We've carried this concept into the rest of her life as well. We've made a decision that the one thing we will never ask her to do is to give forced affection i.e.  "Go give ______ a hug and a kiss." Even when she was a baby, when we flew back to Massachusetts so we could spend her first year with family and friends, when a friend or family member wanted to hold her, I would introduce them "Waverly, this is Mama's friend,  we went to school together. Let's say hello!" If she wanted to hug or cuddle, great but if she seemed uncomfortable, then she didn't have to be held by someone she didn't know.  She was incredible though. I can't remember a single time when she cried when she was held by someone.

Today, at almost 2 1/2, we still let her make the decisions regarding her body and her space. (Obviously we won't let her run wild. She has boundaries and rules about what we do. She understands that she needs to hold our hands in parking lots and to always be sure she can see me or my husband. This is more about forced affection touching and being in control of her body.) Recently we toured a school and as we walked through the front doors during their open house, she strode in confidently and went right up to people. As we met teachers and parents I introduced Waverly to them. She smiled, jumped in whole-heartedly and shook hands with them. With one mom, she wrapped her arms around her legs and gave her a hug and a giggle.
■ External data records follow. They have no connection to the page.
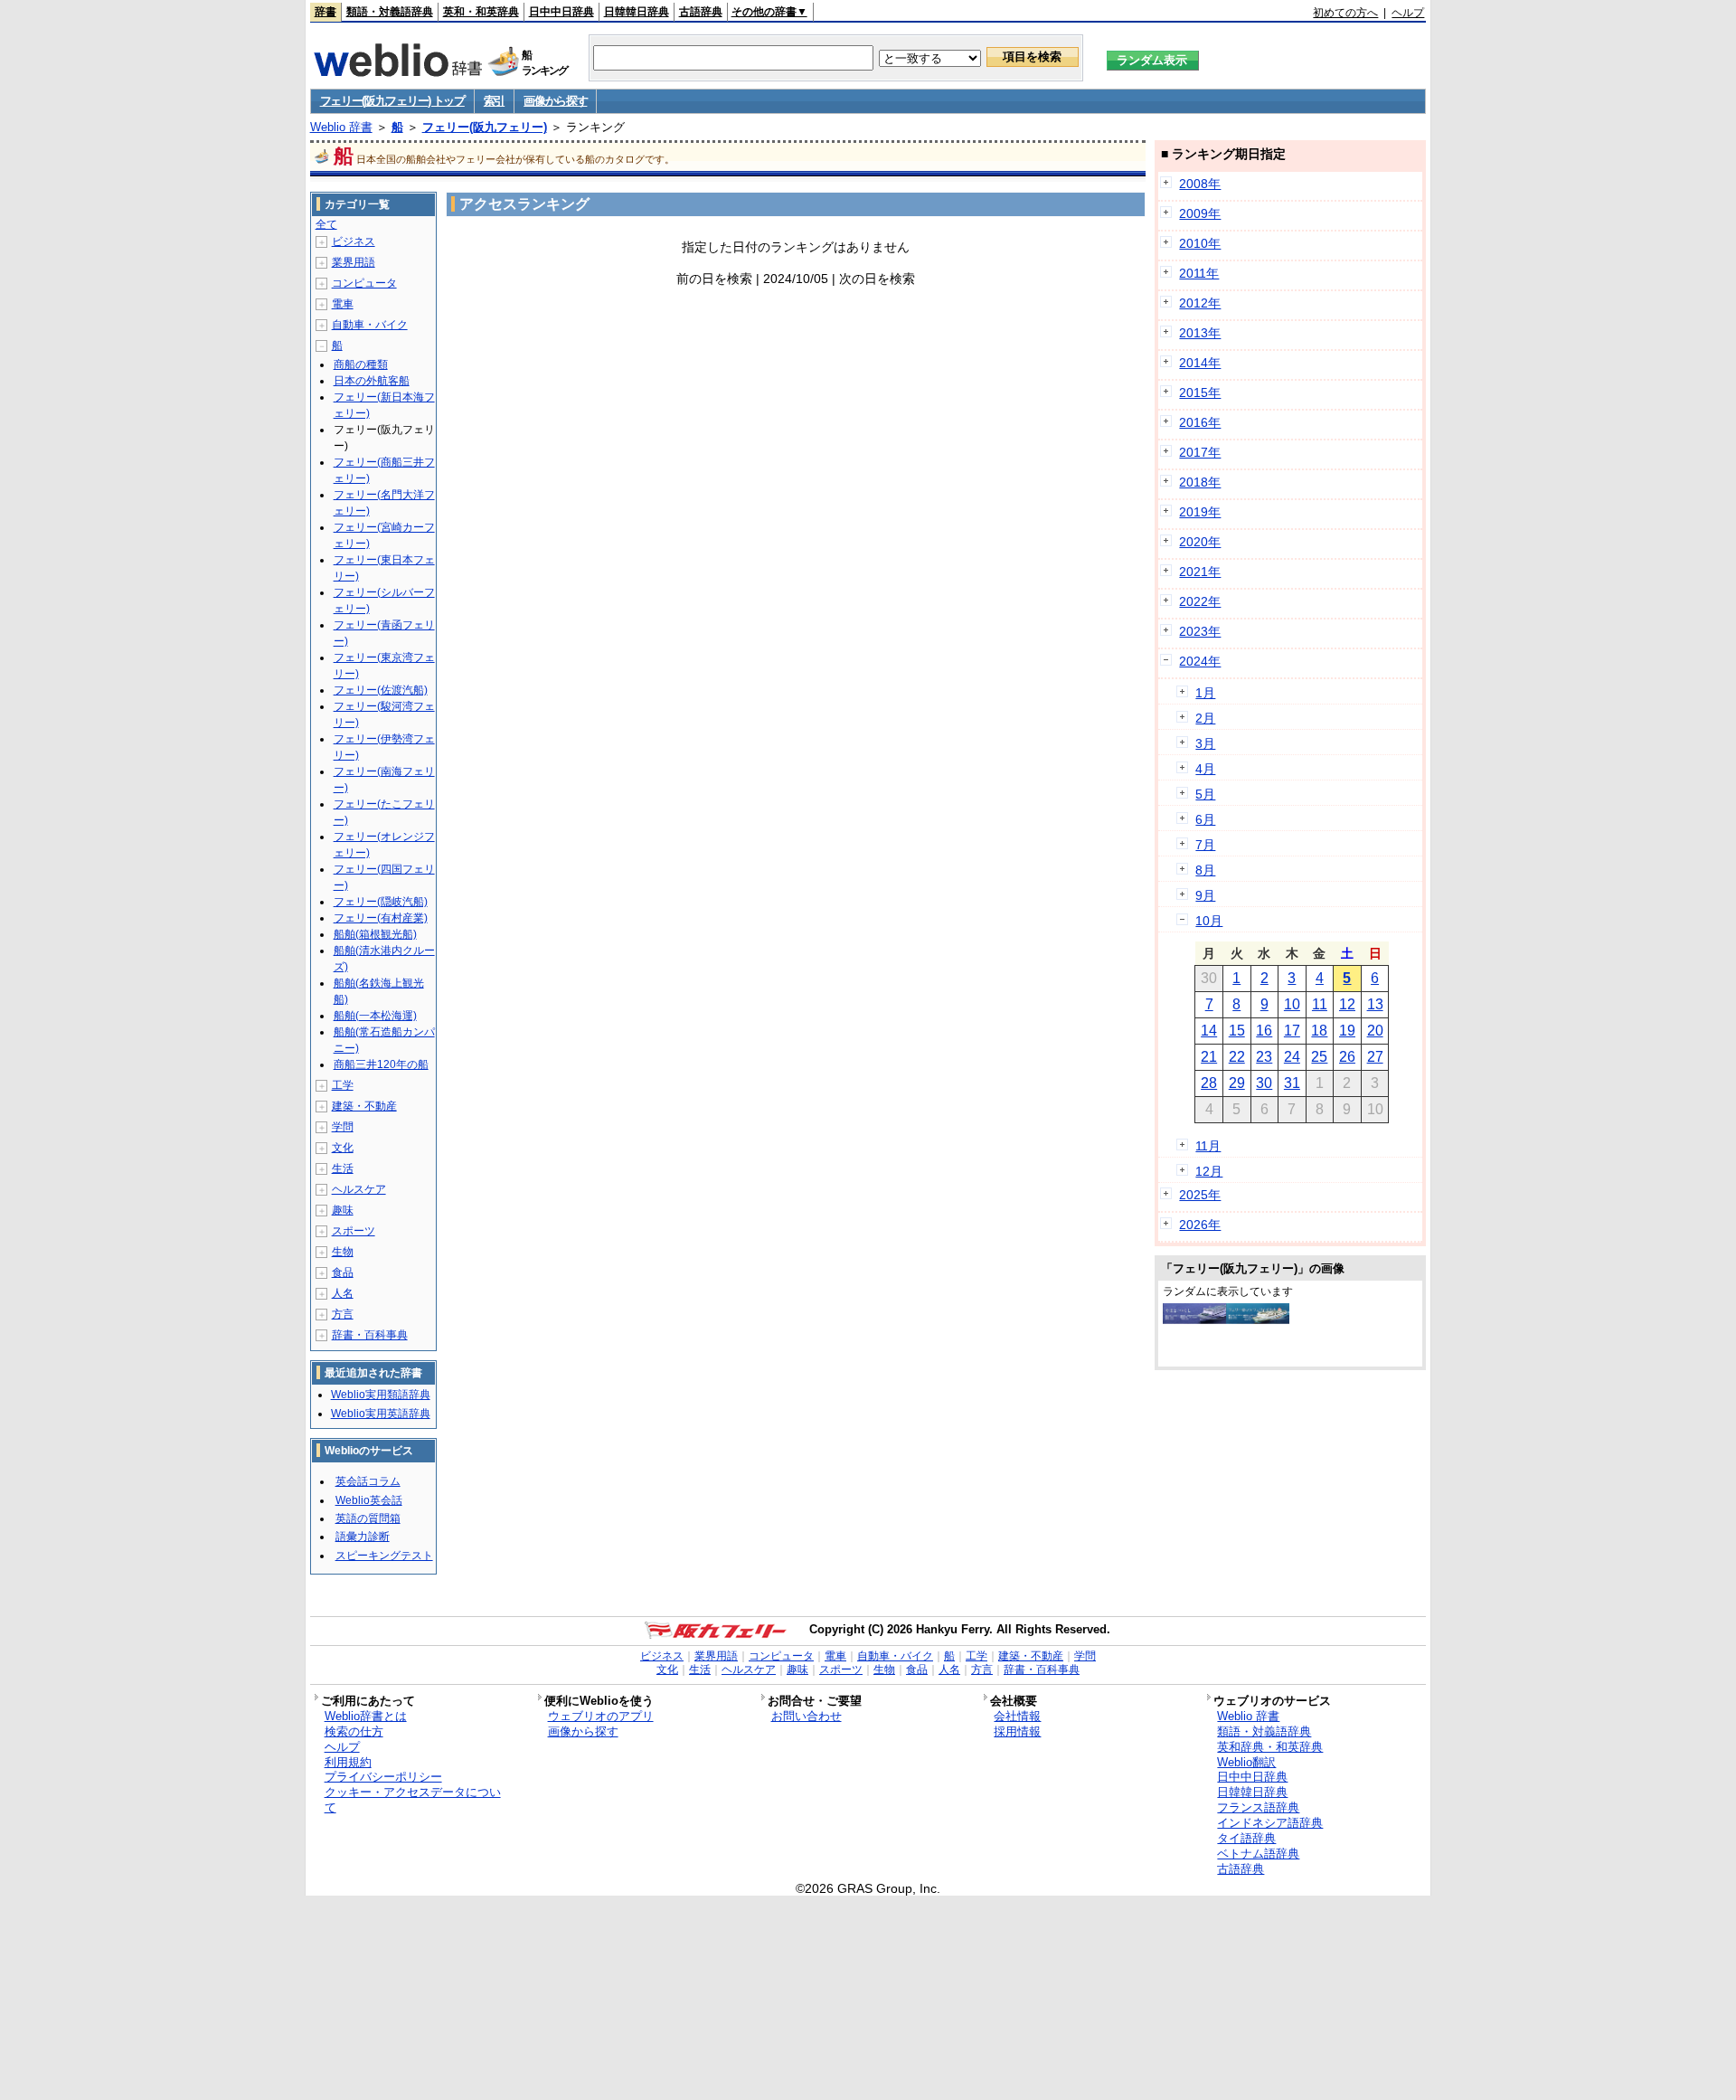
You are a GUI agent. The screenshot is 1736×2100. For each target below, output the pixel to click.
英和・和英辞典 (481, 11)
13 (1375, 1004)
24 (1292, 1056)
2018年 (1200, 482)
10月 (1208, 920)
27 (1375, 1056)
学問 (343, 1127)
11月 (1208, 1146)
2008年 (1200, 183)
We're also teaching her that she can speak up for herself. A few months ago she was in daycare. Her class was mostly boys. I was concerned with them being too rough with her when they played. I spoke with the Director and she said "Waverly's great. She holds her own. She doesn't let anyone push her around." I couldn't have been prouder.

As we watch Waverly grow into a happy resilient little girl, we feel confident with the choices that we are making. I hope that by letting her know that she has command of her personal space that this gives her the confidence to make wise decisions regarding her body as she gets older.

We wondered at the beginning, if we didn't enforce the mandatory "Give them a hug and a kiss!" would she be less likely to show affection? It turns out that Waverly loves being held and cuddled. She gives hugs and kisses freely. Her favorite thing is to run straight at you and lift her arms up to you, If you pick her up, she will look directly into your eyes, put a chubby little hand on either side of your face and plant a kiss on your nose before hopping down and running off to play.

That's our girl.  I couldn't ask for more.